More Than Words: 10 Values for the Modern Family
Erin Wathen

Paperback: WJK Books, 2017
Buy Now: [ Amazon ]  [ Kindle ]
 
 
Reviewed by Emily Zimbrick-Rogers

 

I began reading Erin Wathen’s family spirituality book, More Than Words, on a plane flight across the country, overhearing a conservative Christian college student try to evangelize her seatmate. She talked a lot about “proof” for God, Truth and right and wrong, why post-modernism was bad, going on mission trips, and her large family. I then finished the book while parked next to a car with a pro-life bumper sticker.

More Than Words, a short but illuminating book, prompted me to think about what “family values” are and what they should be, in dialogue with Scripture, experience, and community. Wathen, author of the popular blog Irreverin on the Patheos Progressive network, and senior pastor of Saint Andrew Christian Church in Kansas City, enters the current discussion on “family values” from a particularly progressive, or Christian left, angle.
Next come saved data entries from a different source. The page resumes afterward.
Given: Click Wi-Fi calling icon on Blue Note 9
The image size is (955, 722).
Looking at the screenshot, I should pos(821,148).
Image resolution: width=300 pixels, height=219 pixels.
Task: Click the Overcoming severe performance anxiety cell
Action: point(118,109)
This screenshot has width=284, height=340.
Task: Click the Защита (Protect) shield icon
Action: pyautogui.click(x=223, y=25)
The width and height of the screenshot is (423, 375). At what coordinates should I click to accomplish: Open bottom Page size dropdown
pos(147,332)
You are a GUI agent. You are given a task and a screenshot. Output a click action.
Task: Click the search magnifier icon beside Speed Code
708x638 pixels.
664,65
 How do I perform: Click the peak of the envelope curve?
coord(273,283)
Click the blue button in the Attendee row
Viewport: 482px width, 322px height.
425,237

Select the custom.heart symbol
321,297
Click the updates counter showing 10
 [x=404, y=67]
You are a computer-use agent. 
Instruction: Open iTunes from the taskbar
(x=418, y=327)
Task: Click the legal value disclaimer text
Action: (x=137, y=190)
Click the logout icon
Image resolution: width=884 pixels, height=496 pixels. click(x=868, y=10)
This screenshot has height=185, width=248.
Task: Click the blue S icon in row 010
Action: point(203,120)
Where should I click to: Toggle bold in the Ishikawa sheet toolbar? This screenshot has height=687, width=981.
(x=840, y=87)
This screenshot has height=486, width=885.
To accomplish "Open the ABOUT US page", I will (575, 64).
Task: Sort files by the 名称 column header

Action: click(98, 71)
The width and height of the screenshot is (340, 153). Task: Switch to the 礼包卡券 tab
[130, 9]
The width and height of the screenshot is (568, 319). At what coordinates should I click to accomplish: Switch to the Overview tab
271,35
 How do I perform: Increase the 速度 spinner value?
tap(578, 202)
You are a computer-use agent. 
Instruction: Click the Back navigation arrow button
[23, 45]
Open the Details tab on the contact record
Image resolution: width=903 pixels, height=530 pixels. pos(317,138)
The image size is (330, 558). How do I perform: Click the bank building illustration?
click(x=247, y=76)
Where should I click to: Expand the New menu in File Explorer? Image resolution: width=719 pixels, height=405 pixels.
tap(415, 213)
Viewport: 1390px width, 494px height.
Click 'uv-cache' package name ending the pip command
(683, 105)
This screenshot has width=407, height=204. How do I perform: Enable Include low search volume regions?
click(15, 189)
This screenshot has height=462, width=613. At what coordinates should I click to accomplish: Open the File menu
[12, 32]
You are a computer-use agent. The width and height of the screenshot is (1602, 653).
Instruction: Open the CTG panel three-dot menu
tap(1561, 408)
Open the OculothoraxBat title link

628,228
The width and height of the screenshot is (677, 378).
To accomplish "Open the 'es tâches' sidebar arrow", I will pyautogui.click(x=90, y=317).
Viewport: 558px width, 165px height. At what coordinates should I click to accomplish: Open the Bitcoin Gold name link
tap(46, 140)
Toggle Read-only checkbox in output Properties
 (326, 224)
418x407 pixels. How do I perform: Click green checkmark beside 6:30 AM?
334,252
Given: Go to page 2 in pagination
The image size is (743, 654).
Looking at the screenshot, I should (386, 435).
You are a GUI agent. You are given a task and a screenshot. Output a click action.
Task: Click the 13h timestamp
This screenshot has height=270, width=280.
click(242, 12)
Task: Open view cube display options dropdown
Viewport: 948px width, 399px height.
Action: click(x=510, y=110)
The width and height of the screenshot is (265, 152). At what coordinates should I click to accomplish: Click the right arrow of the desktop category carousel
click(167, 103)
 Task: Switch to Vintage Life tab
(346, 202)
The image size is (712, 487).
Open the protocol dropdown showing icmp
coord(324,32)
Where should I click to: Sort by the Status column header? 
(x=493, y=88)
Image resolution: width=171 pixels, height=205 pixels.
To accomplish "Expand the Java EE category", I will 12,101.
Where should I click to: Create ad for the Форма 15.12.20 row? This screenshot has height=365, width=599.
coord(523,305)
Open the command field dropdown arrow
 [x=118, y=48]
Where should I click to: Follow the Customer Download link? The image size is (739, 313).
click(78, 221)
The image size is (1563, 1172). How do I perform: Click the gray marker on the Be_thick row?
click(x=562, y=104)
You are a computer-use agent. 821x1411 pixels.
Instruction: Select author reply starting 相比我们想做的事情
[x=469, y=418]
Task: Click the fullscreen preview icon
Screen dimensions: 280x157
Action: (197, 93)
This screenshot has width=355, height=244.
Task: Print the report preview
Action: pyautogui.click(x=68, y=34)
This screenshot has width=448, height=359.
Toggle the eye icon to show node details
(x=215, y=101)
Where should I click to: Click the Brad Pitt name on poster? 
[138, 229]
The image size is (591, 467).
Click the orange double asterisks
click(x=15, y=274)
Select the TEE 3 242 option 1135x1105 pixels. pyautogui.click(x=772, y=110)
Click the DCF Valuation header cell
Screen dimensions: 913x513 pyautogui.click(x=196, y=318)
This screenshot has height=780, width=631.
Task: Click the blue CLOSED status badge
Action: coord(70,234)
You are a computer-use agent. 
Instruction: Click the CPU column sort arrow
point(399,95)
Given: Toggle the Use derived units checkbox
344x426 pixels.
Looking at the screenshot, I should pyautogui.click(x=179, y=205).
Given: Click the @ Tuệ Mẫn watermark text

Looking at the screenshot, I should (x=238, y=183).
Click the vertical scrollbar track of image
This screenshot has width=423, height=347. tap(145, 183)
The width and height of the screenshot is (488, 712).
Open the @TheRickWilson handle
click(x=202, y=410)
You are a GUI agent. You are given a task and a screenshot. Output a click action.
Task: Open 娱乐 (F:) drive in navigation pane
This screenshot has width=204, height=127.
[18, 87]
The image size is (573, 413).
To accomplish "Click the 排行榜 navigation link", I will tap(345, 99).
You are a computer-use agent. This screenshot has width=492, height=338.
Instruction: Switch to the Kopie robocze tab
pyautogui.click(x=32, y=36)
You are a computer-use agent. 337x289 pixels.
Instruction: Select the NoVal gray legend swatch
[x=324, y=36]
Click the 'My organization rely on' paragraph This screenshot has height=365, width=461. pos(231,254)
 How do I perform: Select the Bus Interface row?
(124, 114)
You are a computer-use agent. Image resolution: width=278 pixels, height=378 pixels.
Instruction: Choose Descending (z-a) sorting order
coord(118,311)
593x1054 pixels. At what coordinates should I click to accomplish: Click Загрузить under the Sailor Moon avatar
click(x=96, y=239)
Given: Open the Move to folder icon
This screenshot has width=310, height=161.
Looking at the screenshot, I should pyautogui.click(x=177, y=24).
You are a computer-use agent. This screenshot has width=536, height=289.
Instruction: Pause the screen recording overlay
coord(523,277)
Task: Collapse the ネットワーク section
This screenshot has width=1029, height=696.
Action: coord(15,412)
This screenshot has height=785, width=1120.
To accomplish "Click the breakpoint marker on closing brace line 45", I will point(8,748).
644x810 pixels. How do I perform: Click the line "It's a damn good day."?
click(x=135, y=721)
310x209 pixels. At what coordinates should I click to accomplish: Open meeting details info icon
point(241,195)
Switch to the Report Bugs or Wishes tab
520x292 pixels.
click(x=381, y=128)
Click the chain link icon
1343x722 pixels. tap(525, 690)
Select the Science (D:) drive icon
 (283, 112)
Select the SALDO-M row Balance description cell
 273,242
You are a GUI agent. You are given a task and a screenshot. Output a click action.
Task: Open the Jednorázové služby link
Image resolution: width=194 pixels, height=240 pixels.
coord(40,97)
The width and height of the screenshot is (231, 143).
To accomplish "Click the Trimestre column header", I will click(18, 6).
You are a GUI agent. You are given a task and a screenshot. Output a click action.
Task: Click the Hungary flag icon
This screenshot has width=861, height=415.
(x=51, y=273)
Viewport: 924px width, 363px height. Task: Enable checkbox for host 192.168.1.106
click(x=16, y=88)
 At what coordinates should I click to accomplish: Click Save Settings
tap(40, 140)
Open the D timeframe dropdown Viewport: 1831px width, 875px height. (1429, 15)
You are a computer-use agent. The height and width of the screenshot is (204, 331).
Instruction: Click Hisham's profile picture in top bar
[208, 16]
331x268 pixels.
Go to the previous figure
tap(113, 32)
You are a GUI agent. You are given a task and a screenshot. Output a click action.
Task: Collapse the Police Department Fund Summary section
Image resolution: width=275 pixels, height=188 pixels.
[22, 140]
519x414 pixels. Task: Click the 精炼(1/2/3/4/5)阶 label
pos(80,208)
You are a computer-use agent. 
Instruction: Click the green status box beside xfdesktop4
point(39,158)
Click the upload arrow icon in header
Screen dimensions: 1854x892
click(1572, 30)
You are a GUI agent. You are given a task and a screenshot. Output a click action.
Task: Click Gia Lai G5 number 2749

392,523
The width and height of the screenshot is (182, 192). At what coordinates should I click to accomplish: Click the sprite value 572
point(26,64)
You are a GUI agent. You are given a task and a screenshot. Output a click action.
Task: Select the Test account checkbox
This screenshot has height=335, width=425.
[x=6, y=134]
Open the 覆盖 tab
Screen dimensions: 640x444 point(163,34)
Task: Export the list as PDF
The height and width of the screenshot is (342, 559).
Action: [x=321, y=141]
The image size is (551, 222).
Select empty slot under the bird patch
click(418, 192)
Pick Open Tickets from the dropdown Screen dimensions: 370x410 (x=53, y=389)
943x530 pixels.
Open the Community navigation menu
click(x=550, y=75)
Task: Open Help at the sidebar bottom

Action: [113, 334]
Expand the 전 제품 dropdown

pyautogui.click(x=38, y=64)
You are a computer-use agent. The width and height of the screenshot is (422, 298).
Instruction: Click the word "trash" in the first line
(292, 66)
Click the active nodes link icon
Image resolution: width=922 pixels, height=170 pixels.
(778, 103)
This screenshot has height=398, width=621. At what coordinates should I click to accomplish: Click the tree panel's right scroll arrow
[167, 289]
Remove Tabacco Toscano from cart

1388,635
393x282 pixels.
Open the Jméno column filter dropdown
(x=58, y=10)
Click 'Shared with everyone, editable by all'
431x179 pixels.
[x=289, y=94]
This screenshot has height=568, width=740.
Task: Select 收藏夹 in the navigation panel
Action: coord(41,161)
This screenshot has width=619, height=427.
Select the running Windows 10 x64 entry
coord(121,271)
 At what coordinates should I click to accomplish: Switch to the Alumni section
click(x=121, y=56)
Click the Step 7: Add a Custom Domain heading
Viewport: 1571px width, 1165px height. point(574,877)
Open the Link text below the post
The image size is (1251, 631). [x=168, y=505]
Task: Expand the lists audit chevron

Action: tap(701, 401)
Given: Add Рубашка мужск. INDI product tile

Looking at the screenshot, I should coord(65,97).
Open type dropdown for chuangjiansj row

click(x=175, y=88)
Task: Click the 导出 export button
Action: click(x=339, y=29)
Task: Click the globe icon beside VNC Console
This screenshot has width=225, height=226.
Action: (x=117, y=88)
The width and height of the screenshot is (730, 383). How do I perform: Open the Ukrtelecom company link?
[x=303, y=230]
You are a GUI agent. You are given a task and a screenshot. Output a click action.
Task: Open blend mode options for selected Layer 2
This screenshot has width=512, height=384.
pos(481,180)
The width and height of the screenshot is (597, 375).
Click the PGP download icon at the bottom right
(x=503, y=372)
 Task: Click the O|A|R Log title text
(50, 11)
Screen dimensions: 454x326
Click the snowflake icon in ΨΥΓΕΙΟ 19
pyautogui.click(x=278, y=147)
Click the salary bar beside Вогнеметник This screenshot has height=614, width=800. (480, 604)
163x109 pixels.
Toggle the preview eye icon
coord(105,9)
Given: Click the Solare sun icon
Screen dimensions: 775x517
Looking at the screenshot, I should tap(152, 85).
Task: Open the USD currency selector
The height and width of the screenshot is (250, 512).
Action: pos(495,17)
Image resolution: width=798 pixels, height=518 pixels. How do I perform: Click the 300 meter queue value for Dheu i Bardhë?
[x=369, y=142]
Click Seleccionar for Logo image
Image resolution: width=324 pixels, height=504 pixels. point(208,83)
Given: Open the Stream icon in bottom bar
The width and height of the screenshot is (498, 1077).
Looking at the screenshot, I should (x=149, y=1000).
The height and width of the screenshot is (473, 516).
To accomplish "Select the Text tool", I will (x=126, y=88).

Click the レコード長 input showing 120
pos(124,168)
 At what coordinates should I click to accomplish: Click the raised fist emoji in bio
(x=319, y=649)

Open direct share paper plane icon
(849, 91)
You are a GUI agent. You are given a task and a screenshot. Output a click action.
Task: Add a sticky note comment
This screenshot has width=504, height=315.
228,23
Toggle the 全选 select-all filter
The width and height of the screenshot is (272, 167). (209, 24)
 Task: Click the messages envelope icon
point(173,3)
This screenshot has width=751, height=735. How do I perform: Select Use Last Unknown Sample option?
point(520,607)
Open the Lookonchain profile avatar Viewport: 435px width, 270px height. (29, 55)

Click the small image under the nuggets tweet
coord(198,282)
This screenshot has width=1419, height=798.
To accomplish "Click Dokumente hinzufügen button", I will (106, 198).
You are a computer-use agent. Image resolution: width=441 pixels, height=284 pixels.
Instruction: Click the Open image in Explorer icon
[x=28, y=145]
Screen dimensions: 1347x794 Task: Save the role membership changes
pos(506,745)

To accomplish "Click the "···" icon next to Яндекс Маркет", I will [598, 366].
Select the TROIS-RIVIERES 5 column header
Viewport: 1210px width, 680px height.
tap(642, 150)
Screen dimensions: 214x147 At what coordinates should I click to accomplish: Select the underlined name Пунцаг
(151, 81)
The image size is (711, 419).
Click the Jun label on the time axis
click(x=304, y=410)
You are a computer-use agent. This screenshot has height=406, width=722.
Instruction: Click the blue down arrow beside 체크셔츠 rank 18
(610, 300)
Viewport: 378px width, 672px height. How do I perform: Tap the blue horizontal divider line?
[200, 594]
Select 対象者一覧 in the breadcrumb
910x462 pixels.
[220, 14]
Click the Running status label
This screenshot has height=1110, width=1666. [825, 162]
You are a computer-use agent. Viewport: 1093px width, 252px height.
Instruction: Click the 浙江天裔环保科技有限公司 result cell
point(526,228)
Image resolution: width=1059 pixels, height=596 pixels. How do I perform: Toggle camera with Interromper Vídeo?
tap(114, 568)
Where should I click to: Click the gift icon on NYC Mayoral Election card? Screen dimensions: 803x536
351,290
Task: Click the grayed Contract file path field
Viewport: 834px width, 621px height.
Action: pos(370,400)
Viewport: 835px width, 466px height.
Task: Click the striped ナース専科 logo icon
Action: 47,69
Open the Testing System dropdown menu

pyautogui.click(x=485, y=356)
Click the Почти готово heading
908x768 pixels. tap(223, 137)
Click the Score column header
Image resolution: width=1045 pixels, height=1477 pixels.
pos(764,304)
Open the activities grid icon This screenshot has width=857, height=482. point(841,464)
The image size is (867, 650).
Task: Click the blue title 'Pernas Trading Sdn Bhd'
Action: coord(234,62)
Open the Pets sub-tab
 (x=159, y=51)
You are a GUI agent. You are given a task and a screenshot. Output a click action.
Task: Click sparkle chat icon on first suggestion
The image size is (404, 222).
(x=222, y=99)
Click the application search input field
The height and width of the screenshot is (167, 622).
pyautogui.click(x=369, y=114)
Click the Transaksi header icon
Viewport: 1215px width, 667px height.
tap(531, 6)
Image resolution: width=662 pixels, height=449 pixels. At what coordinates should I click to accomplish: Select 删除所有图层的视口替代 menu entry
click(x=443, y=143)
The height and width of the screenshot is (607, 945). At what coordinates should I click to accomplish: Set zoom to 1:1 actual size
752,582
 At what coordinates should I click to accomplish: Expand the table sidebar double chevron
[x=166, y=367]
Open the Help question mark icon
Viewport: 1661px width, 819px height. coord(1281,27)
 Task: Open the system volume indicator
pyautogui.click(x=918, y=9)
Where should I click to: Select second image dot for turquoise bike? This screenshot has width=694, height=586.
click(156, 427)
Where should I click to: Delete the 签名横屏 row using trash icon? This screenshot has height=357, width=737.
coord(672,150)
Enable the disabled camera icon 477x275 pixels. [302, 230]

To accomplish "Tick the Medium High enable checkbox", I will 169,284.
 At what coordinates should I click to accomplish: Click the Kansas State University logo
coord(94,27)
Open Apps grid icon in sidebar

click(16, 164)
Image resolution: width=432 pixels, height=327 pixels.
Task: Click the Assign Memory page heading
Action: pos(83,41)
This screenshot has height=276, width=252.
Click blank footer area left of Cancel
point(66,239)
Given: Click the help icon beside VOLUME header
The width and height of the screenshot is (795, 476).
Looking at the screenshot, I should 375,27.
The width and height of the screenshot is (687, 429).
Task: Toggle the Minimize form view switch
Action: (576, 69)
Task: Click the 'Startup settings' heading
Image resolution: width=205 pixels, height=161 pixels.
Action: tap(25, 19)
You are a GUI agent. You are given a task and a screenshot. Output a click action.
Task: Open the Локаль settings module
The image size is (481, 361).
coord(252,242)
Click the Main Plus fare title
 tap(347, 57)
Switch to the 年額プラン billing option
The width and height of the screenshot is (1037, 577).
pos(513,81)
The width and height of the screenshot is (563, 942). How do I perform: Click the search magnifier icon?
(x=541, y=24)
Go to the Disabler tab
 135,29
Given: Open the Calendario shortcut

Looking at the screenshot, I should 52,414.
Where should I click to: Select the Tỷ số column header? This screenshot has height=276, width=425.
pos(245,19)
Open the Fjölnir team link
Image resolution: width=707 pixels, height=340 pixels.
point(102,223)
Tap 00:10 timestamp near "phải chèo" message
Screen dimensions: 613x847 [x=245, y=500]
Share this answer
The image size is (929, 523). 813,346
Wathen proposes that progressive churches and individuals do have family values, which she names as compassion, abundance, Sabbath, nonviolence, joy, justice, community, forgiveness, equality, and authenticity. Wathen elevates values based in inclusive love and hope that enable deepened connections with family, faith communities, and our neighbors. She contrasts these values with what she names as conservative “family values”—exclusion/racism, bigotry, homophobia, misogyny, and violence (2).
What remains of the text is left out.